I did another Olympic distance tri after that and a half ironman, but I think I learned more in that first Olympic distance race on that single run course than in anything else I have done (including the half-iron).  

All you have to do is not stop  

I instantly learned two incredibly important lessons on that run course:  the first lesson I learned is that all you have to do is not stop.  It is so simple, even though it is not always so easy. And I use that lesson in every single race and on every single long ride and long run in training.  And I have also started using it in my day to day life. I apply that lesson when I have had too busy a week of work to make it to the gym, or have a whole week of bad workouts, or am really hurting at the end of a long ride or long run, or have been injured.  It is okay to go slow. It is okay to slow down.  It is okay to walk the hills.  All you have to do is not stop.

The best "why" is because you matter  

The second lesson I learned is even more important and has helped me in every problem that I confront in my life: that I matter.   After a lifetime on the couch, and ignoring my own needs and getting diabetes and then reversing diabetes, it was on the run course at Pinehurst that I learned the secret to motivation -- the secret to how to keep going when your muscles and your mind are begging you to stop.  I learned that I was worth it.  I was worth putting up with the pain to get to the finish line. I was worthy of finishing the race. I was worthy of saving my own life by conquering the diabetes. The feeling “worth it” part started somewhere on that run course at Pinehurst in May 2016 and then took a long time to keep developing all the way throughout that year.  I had a lot of times during the year when I wanted to quit.  But there is something funny about being alone and in pain on a run course at a race and needing to run another 3 or 4 miles in that pain so that you can finish dead last.  You really have to decide whether or not you think you’re worth it.
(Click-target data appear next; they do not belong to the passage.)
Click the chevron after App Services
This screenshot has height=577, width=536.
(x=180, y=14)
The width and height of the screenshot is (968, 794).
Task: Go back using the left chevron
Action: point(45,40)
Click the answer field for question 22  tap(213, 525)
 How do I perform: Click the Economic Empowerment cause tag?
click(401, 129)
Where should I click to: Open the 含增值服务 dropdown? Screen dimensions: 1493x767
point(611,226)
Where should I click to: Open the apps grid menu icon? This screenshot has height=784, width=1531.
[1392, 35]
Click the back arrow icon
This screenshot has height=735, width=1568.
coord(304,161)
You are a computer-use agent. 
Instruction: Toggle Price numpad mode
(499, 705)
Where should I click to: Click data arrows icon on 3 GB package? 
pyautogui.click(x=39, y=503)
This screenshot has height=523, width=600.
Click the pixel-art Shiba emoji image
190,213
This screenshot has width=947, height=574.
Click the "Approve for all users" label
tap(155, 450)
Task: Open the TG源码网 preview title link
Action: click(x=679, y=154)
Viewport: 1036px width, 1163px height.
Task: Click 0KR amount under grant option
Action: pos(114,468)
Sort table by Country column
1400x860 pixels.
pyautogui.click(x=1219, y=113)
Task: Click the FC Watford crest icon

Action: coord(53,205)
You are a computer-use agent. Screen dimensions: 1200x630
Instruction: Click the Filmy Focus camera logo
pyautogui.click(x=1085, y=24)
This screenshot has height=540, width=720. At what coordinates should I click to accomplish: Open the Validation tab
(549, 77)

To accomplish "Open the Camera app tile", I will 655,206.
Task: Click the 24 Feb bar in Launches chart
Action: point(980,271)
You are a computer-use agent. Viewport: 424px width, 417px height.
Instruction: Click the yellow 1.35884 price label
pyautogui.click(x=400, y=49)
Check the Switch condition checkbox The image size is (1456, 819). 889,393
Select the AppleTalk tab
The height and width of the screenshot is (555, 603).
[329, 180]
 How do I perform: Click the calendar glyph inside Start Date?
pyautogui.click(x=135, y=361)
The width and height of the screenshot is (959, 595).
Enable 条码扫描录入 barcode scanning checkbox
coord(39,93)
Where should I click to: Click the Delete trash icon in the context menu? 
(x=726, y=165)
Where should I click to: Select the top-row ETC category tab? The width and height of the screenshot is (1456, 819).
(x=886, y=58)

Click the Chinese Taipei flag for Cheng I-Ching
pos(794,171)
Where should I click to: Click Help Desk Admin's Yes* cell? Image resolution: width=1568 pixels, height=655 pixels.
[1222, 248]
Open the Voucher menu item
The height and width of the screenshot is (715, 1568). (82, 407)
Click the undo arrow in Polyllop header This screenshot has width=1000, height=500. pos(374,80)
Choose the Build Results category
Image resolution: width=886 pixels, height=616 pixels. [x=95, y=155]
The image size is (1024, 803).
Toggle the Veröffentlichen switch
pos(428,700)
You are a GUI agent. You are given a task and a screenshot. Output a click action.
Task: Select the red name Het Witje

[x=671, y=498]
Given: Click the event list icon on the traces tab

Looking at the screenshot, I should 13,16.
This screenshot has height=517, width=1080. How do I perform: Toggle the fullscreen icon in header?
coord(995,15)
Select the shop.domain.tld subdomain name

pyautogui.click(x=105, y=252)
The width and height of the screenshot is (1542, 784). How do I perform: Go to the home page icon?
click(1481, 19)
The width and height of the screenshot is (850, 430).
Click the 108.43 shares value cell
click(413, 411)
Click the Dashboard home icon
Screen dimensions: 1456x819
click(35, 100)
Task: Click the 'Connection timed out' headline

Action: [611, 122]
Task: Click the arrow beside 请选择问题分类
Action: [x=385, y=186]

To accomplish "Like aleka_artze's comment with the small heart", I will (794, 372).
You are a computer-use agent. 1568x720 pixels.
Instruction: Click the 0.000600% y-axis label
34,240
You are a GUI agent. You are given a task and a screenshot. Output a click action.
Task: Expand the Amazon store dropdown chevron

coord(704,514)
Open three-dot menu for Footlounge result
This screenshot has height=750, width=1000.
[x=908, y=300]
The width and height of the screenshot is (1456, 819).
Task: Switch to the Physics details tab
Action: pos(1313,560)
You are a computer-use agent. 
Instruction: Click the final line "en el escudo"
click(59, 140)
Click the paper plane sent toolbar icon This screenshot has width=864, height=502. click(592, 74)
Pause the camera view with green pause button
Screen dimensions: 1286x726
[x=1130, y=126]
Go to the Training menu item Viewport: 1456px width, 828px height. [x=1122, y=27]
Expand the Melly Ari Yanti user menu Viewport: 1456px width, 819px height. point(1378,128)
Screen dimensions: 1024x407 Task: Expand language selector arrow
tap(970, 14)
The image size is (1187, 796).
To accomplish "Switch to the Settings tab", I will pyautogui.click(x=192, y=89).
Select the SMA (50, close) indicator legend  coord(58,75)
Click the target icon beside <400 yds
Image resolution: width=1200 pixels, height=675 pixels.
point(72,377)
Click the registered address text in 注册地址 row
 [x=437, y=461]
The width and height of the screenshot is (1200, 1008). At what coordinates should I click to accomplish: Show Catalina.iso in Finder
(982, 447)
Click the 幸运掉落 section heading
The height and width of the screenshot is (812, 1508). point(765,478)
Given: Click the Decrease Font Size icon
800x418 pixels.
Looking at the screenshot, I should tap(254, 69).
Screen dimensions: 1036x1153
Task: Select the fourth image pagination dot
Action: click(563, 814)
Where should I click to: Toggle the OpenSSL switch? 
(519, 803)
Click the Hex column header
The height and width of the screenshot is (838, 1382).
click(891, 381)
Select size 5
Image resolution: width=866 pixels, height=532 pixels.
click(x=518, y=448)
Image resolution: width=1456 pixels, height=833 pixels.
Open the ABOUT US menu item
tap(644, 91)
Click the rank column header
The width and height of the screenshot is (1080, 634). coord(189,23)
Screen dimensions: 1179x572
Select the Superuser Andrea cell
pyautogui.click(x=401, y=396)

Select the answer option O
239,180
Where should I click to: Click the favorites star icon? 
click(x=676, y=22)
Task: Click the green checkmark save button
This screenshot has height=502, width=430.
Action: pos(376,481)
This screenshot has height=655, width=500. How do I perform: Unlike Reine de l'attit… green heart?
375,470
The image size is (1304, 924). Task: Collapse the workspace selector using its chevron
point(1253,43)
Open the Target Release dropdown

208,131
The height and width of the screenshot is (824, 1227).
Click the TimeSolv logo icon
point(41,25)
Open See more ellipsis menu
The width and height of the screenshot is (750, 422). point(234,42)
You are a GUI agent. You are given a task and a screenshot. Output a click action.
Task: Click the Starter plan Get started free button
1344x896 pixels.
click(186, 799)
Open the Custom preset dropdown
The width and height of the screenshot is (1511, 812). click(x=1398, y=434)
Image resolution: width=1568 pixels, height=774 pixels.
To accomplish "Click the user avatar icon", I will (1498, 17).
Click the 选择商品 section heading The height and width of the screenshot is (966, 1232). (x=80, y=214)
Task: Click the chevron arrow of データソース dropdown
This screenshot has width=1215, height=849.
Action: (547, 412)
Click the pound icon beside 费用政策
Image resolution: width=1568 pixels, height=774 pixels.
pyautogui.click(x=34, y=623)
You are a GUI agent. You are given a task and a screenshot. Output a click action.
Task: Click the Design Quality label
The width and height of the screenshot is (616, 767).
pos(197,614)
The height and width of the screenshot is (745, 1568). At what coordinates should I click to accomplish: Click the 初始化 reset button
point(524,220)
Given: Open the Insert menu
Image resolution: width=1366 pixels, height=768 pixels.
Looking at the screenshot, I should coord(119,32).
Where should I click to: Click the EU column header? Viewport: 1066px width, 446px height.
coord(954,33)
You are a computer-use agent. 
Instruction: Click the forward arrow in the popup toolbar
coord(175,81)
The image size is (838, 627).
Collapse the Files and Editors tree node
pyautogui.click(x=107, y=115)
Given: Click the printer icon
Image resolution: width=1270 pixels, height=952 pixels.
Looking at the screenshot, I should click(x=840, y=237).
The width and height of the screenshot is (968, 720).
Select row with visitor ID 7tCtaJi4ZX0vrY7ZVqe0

My first trainer Jim Guimond always says you need a really big "why" to keep a life of fitness going throughout the years. My "why" changed a lot over the first 2-plus years after my diagnosis. But I wish now that I had used "because I am worth it" as my “why” years ago, before I got sick. I now believe that the best “why” is “because I am worth it.” And I had to suffer a lot to learn that. And I used both of those lessons many times since, especially on the run course at IRONMAN 70.3 North Carolina that October. 

Kelly's note to me before IRONMAN 70.3 North Carolina  

Kelly's note to me before IRONMAN 70.3 North Carolina  

I am profoundly grateful for every hill on that Pinehurst run course and every ache and pain I had in that hour and twenty 10k. And I still never cease to be amazed at all the ways that realization of being "worth it" changed other things in my life. 

Now, more than a year and a half out from that experience at Pinehurst, I have started to realize that whenever I'm suffering in some other area of my life, there is a lesson hidden not too far below the surface. And when I can remove myself a little and observe it with some objectivity and with less judgment, the lesson appears, and I am more often able to intuit what I should do. The necessary beneficial change then quickly follows. It's not pretty and it's not fun, but suffering is the currency we pay for change and growth. Think about it. Suffering is so inevitable in life. We may as well get the rewards since we are already paying the price.